Em finais do Triássico (há cerca de 199 milhões de anos), produziu-se uma extinção em massa e grande parte das famílias de répteis neptunianos desapareceu. No entanto, alguns grupos de sauropterígios e ictiossauros sobreviveram e deram origem a novas formas ao longo do período jurássico (há 199 a 145 milhões de anos). Alguns podem ser incluídos na lista de predadores mais sinistros que os ocea­nos conheceram. Por sua vez, a Plesiosauria é uma das ordens do grupo dos Sauropterygia cujos membros atingiram grandes dimensões. A característica fundamental foi a evolução das extremidades para uma forma de barbatana rígida; importantes modificações ao nível do pulso e do joelho permitiram que utilizasse essas barbatanas para nadar mais vigorosamente do que outros sauropterígios.

Em função da forma do corpo, a ordem divide-se em dois tipos diferentes. Os que tinham o pescoço comprido e uma cabeça pequena são os plesiossauros, enquanto os que exibem o aspecto oposto (pescoço curto e cabeça maior) apresentam a disposição física característica dos pliossauros.

É entre estes gigantes de pescoço comprido que encontramos um monstro que aterrorizava a fauna marinha do Jurássico médio, há 164 milhões de anos: o Liopleurodon. Era um majestoso superpredador que passeava pelos oceanos, orgulhosamente, um corpo que atingia os cinco ou seis metros. Além disso, exibia um aspecto verdadeiramente ameaçador, com fabulosos dentes afiados de tamanho diferente, marca inconfundível de um carnívoro voraz.

■ Dados apresentados ■
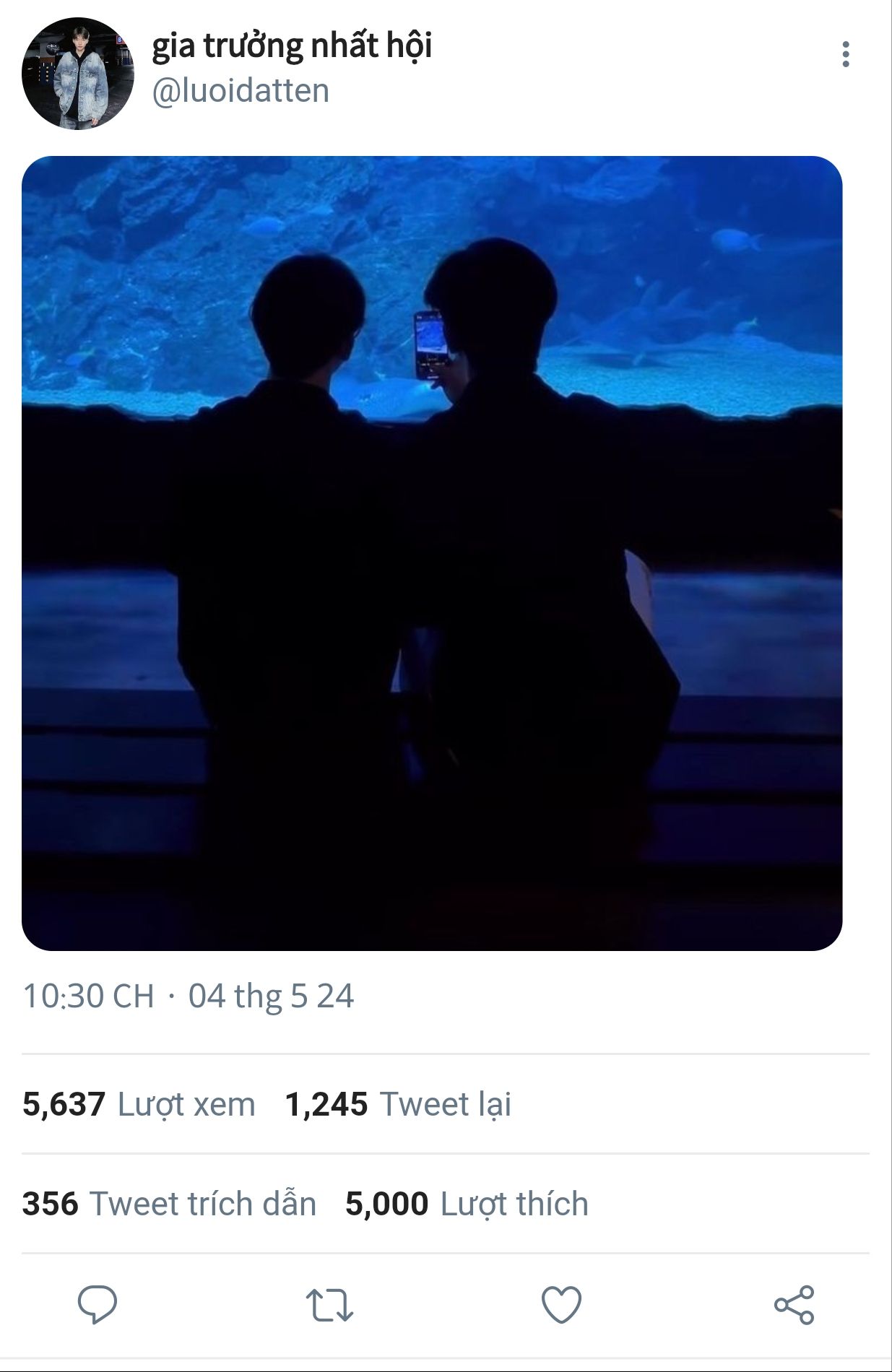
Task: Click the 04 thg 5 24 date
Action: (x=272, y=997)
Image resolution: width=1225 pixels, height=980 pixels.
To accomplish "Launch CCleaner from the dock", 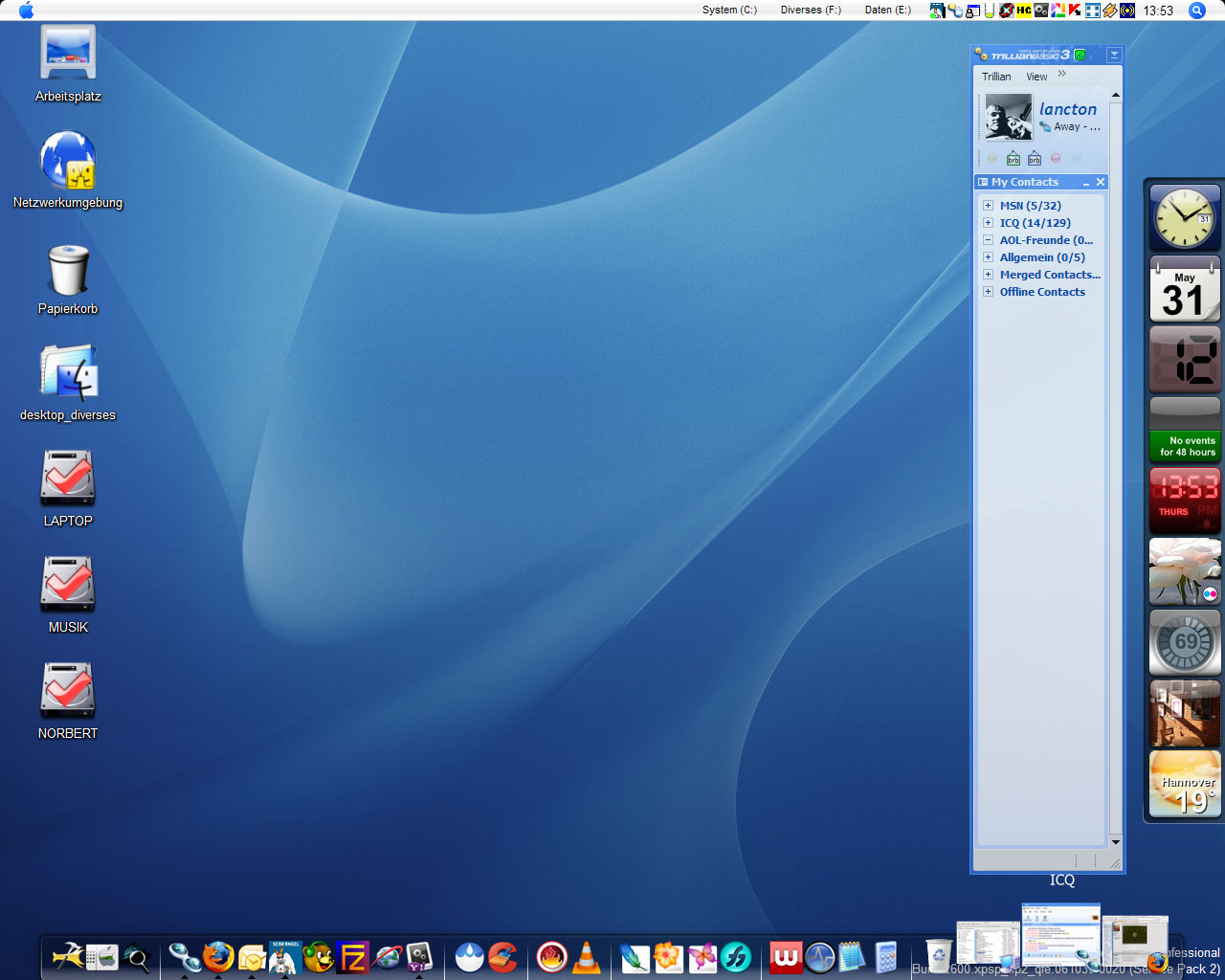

■ Instrução dada ■
Prolongue o texto sobre os répteis marinhos do Triássico e do Jurássico, retomando-o logo a seguir à sua última frase.

■ Resultado esperado ■
Todavia, aquelas águas não foram apenas o cenário escolhido por numerosos répteis, pois houve também peixes enormes. De facto, foi no Jurássico médio que viveu o maior peixe de todos os tempos, o Leedsichthys. Com cerca de nove metros, tratava-se de um gigante sem dentes que pertencia a uma estranha família aquática já extinta, a Pachycormidae. Pensa-se que o Leedsichthys,tal como os actuais grandes vertebrados oceânicos, se alimentava de organismos muito pequenos, como plâncton e peixinhos diminutos. Assim, para comer, só tinha de abrir a boca e filtrar selectivamente a água e os alimentos. Além disso, do ponto de vista paleoecológico, os cadáveres de Leedsichthys devem ter sido como uma espécie de “bufete de praia”, pois propocionavam uma espectacular quantidade de nutrientes a répteis marinhos necrófagos e outros organismos.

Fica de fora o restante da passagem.